I'm experimenting with some usage cases of structured buffers in a side project, where I'm building parallel implementations with Vulkan and DirectX 12. My performance stress-test is brute-force lighting, just iterating over 256 point lights in the buffer in the fragment shader in a simple PBR forward shader. No tiled-forward or clustered-forward (yet), so absolute worst case, just to explore structured buffer performance.
For each frame, I update all the lights and copy positions/intensities/range (two float4s) into a buffer.
On D3D12, this copy is into a staging buffer, that gets transferred to a GPU-side resource before use.
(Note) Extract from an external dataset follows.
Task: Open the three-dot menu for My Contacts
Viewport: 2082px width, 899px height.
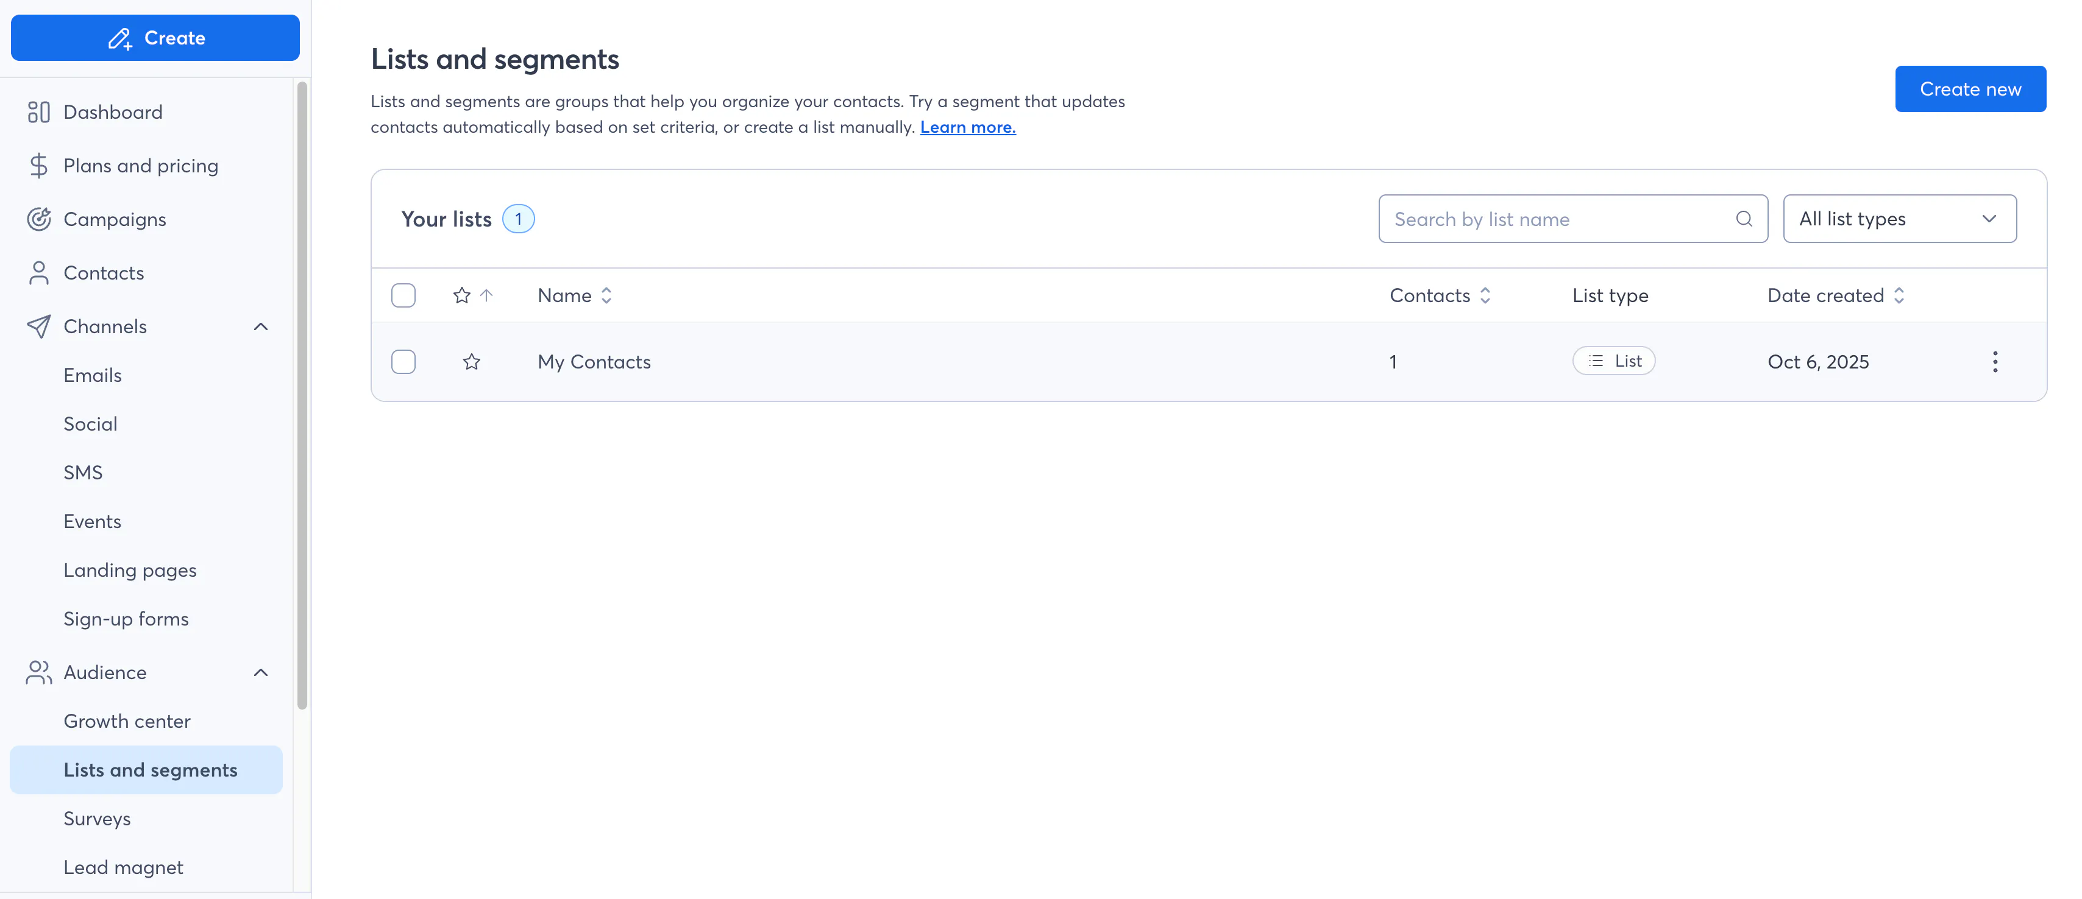Action: (x=1995, y=362)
On Vulkan, I have two paths. The first mirrors the D3D12 pattern (write to staging buffer, and call vkCmdCopyBuffer), and the second round-robins through write target buffers that are created as host-visible; I write to these and then just call vkFlushMappedMemoryRanges. These buffers around just bound directly to the pipeline for the fragment shader to read.
I was expecting the write/transfer path to be faster on both DX12 and Vulkan, since I assumed the host-visible/flush memory would be on the CPU side and basically just be read over the PCIe bus. Instead, I'm seeing better performance on D3D12 (~60ms/frame on my RTX 3090), and the same performance through either path on Vulkan (around 10% slower, at 66ms/frame).
Profiling hasn't given me anything useful; does anyone have any ideas why performance on Vulkan is so much slower (and what I can do to mitigate it)? I generally prefer Vulkan as an API, so I'd like to make sure I get this set up correctly.